Ausgangstext |
Anderer Sprecher: Der evangelische Arbeitskreis hat für einen bewegten Abend gesorgt. Wir haben noch viele Wortmeldungen.

Anderer Sprecher: Herr Professor, Sie haben sehr klar die verschiedenen Bereiche getrennt, aber Sie wissen ganz genau, daß die verschiedenen Lebensbereiche ineinander verzahnt sind und Sie haben so getan, als ob gerade im Islam der Staat und die Religion absolut getrennt ist. Sie ist aber sehr stark miteinander verbunden, so stark wie das im europäischen Bereich umgekehrt nicht der Fall ist. Das ist eine Frage, die ich gerne stellen möchte und noch eine zweite Bemerkung, ich höre sofort auf, ist die These: das Feinbild erklärt die Geschichte. Die kann ich nicht teilen.

PF: Ich habe auch nicht das Feinbild erklärt die Geschichte gesagt, aber..

Vorliegende Daten |
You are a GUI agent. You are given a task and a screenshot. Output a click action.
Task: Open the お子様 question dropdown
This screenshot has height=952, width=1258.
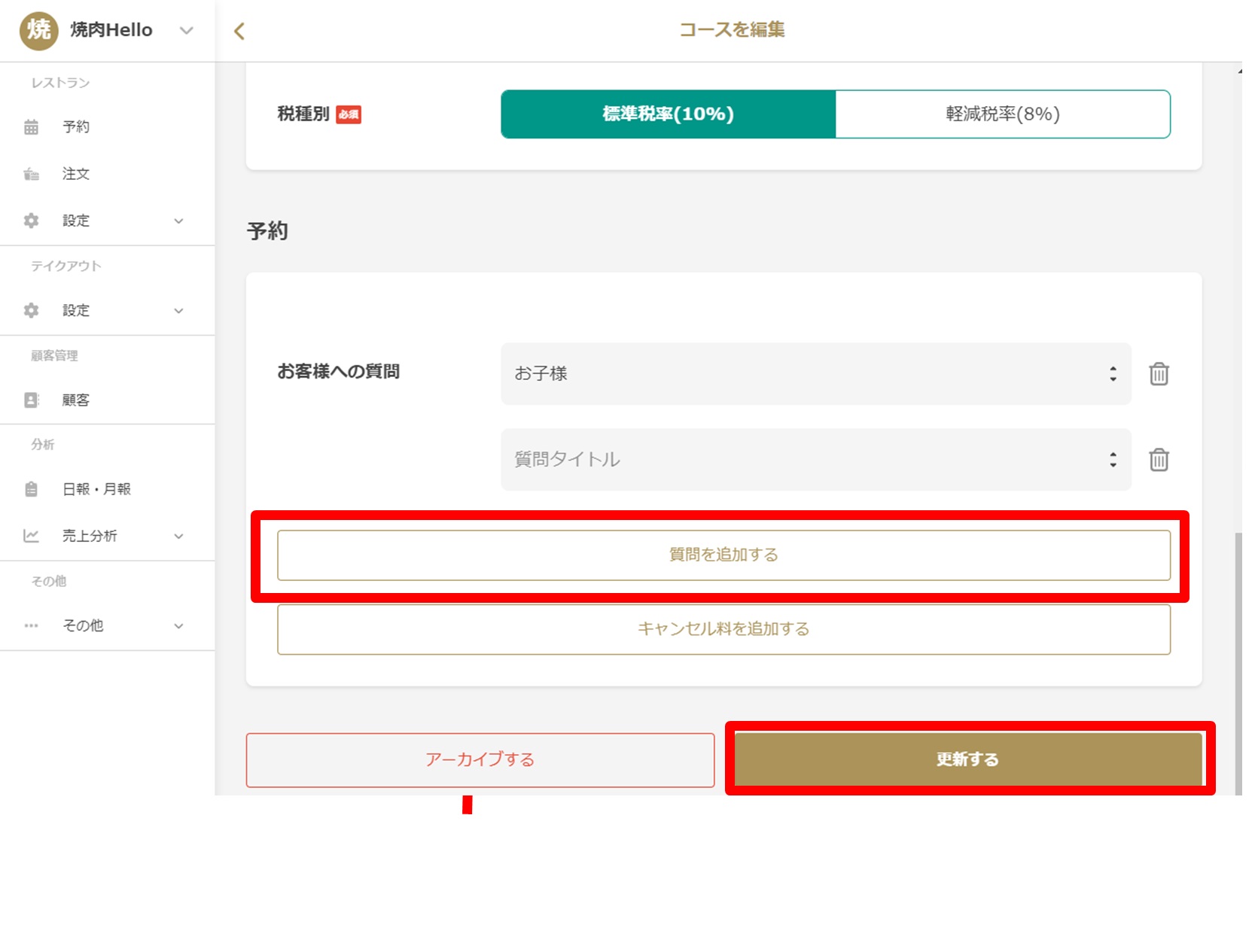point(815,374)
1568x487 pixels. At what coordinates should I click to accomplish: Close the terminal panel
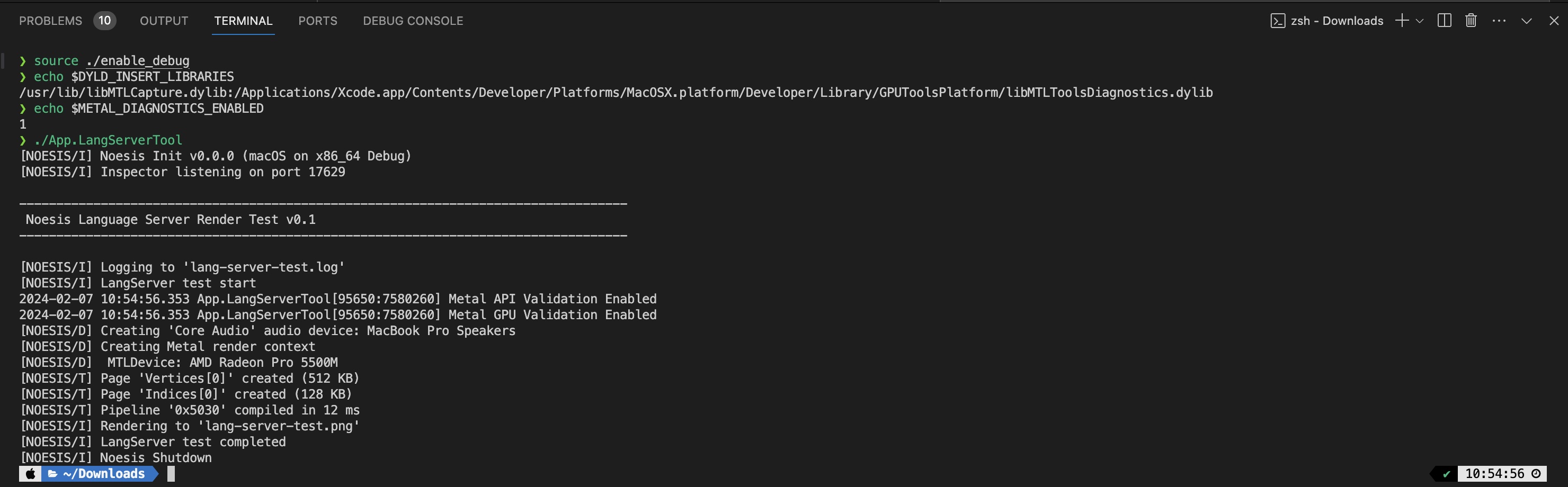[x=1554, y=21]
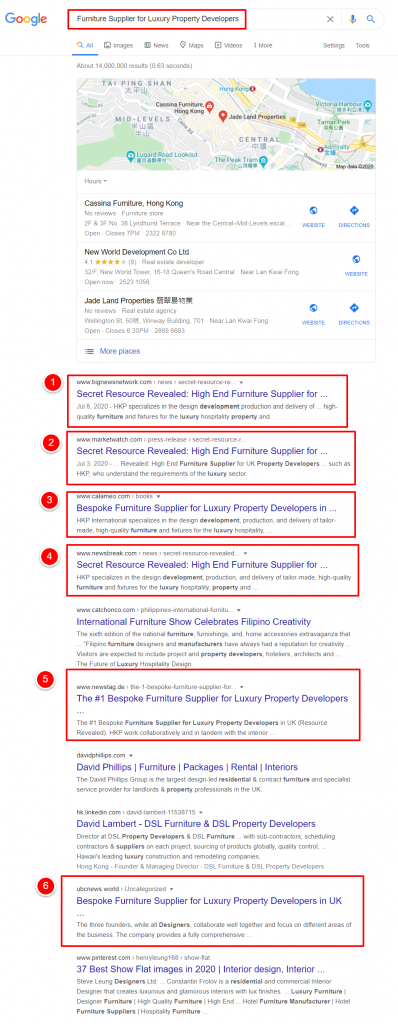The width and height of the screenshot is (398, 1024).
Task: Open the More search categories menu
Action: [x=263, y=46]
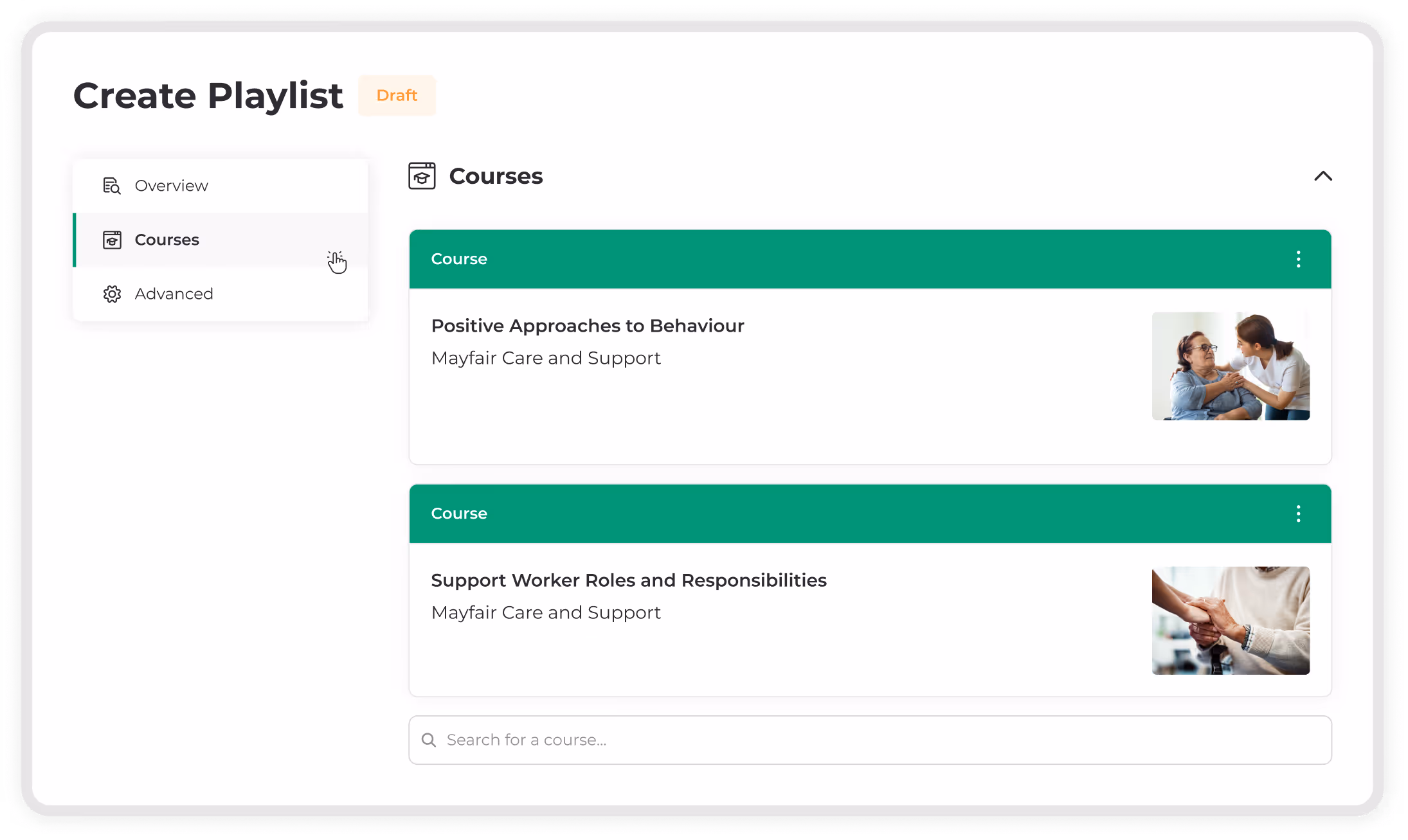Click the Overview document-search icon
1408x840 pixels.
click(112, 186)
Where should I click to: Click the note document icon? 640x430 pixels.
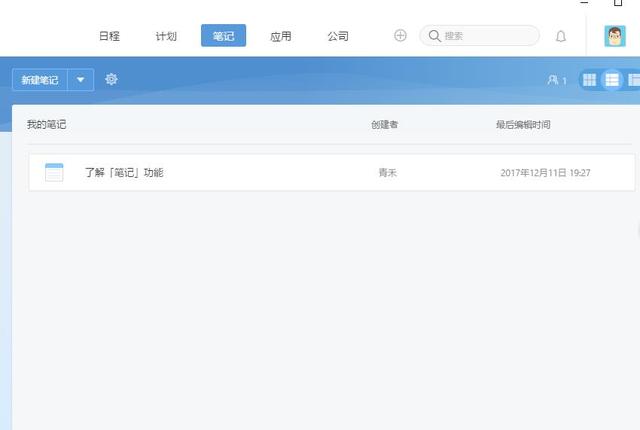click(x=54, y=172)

...

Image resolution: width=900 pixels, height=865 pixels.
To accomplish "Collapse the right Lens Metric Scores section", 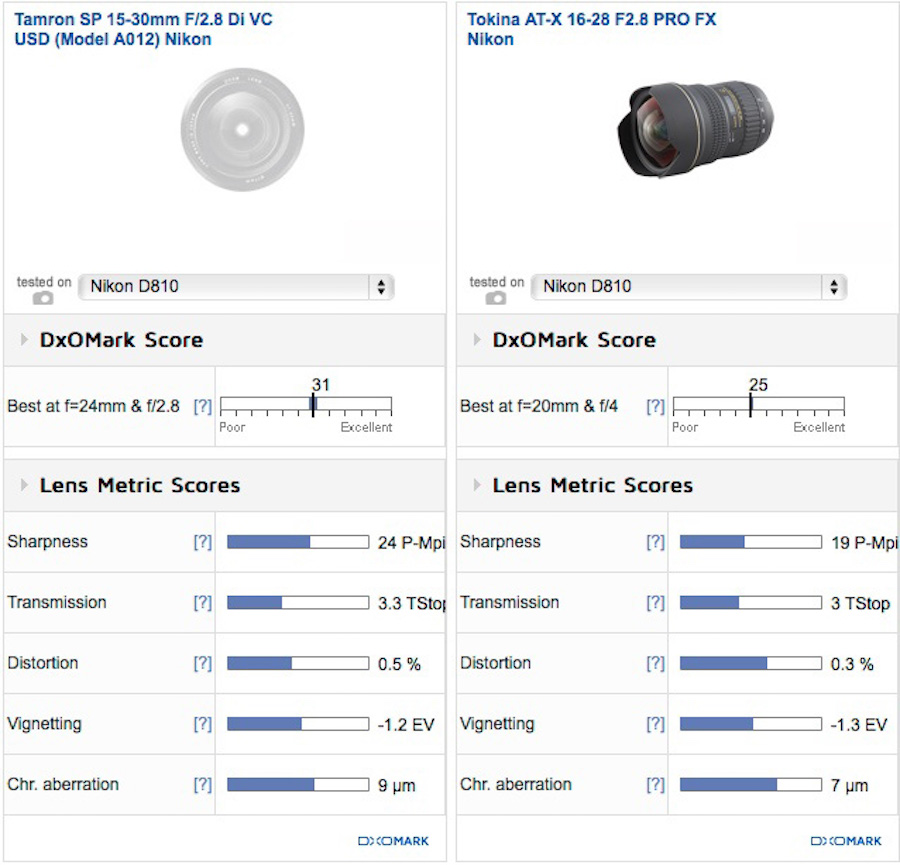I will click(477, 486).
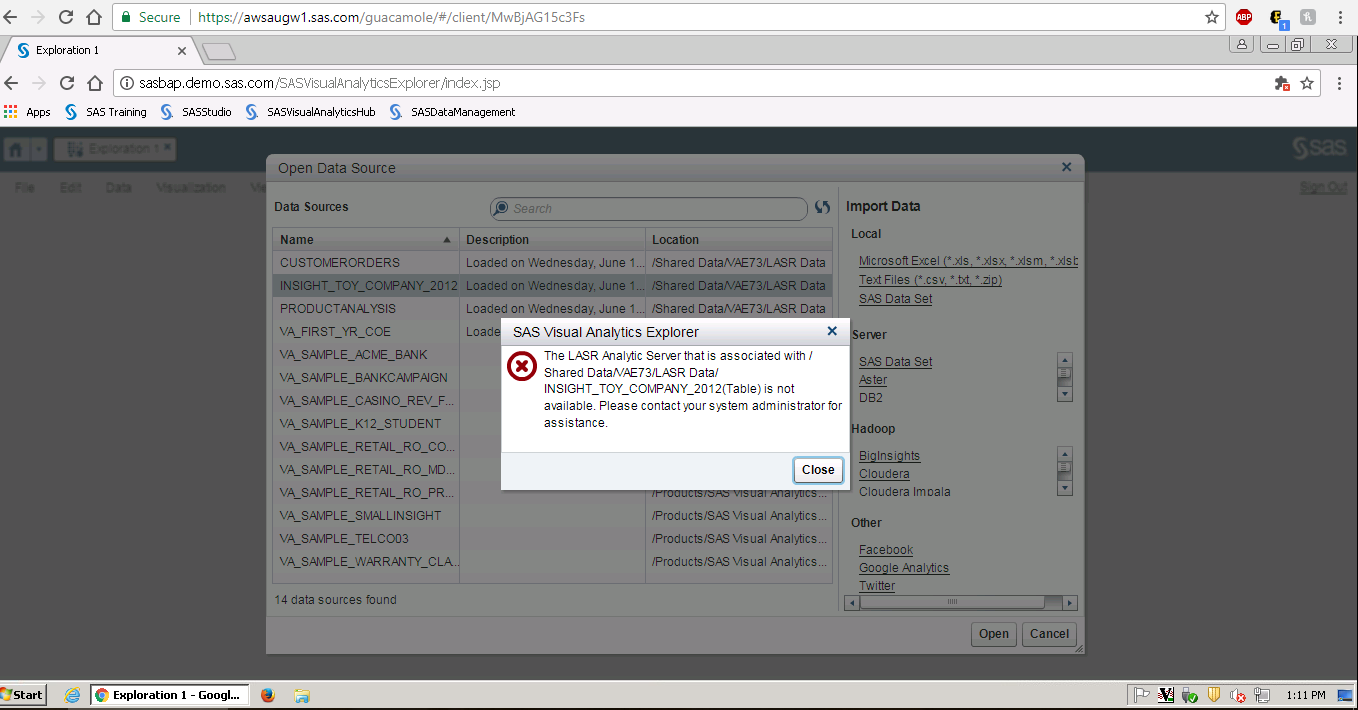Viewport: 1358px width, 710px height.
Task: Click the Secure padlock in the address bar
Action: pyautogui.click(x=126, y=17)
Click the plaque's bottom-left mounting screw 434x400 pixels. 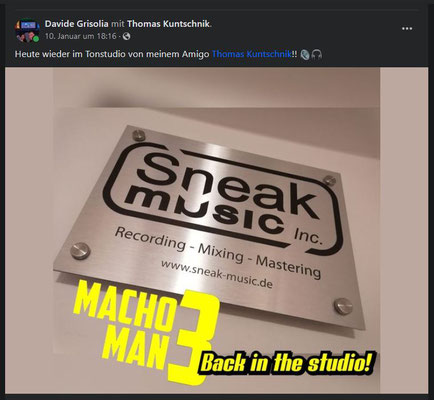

...

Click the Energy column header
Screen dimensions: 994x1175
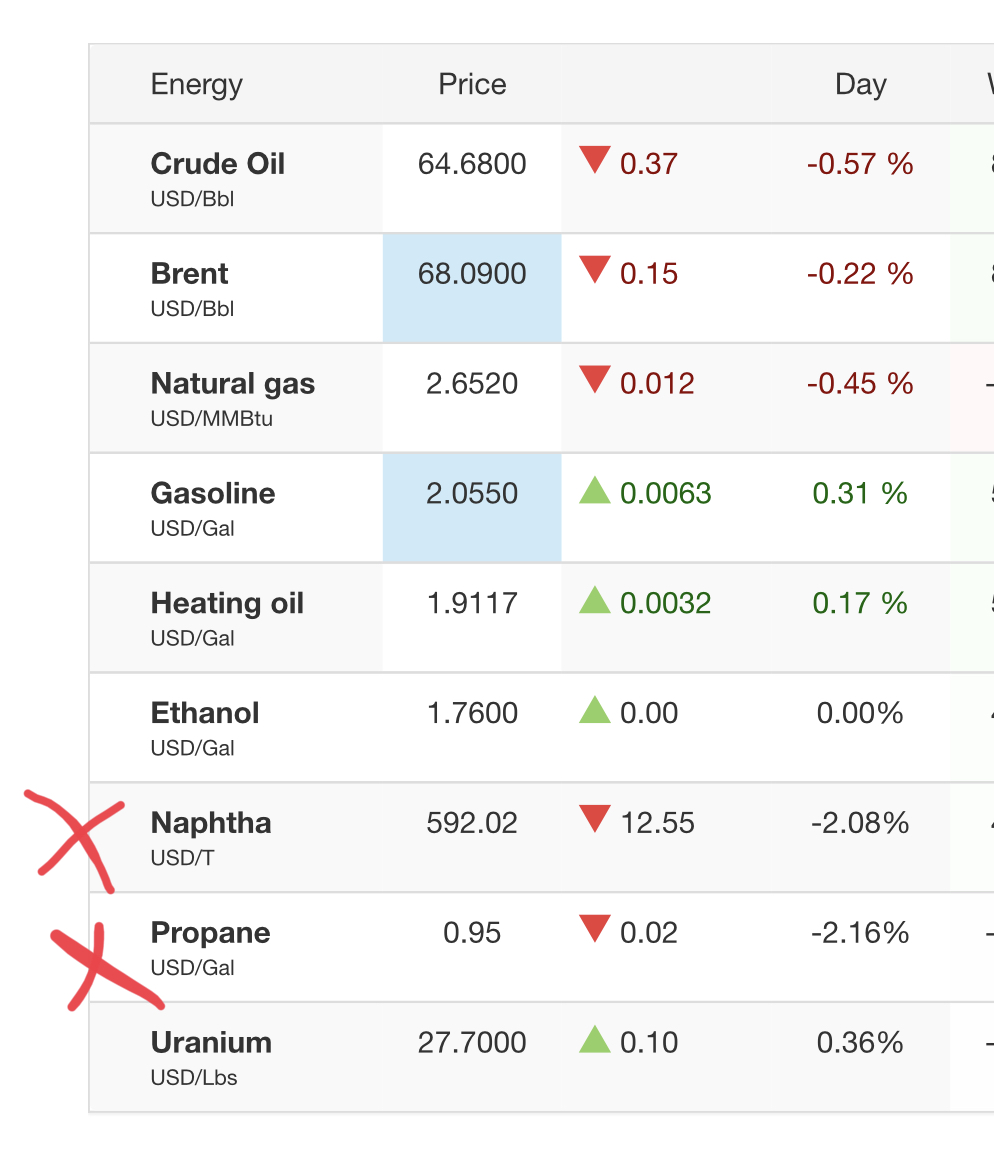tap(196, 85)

Aufgabenstellung |
Prüfe, ob die drei Aussagen zum Ausgangstext passen, und antworte jeweils mit Ja oder Nein samt den entscheidenden Worten als wörtlichem Zitat.
1. Der evangelische Arbeitskreis hat für einen ruhigen Abend gesorgt.
2. In der zweiten Wortmeldung heißt es, der Professor habe so getan, als seien im Islam Staat und Religion völlig getrennt.
3. In der zweiten Wortmeldung wird die These geteilt, dass das Feindbild die Geschichte erklärt.

Ergebnis |
1. Nein: „Der evangelische Arbeitskreis hat für einen bewegten Abend gesorgt.“
2. Ja: „Sie haben so getan, als ob gerade im Islam der Staat und die Religion absolut getrennt ist.“
3. Nein: „Die kann ich nicht teilen.“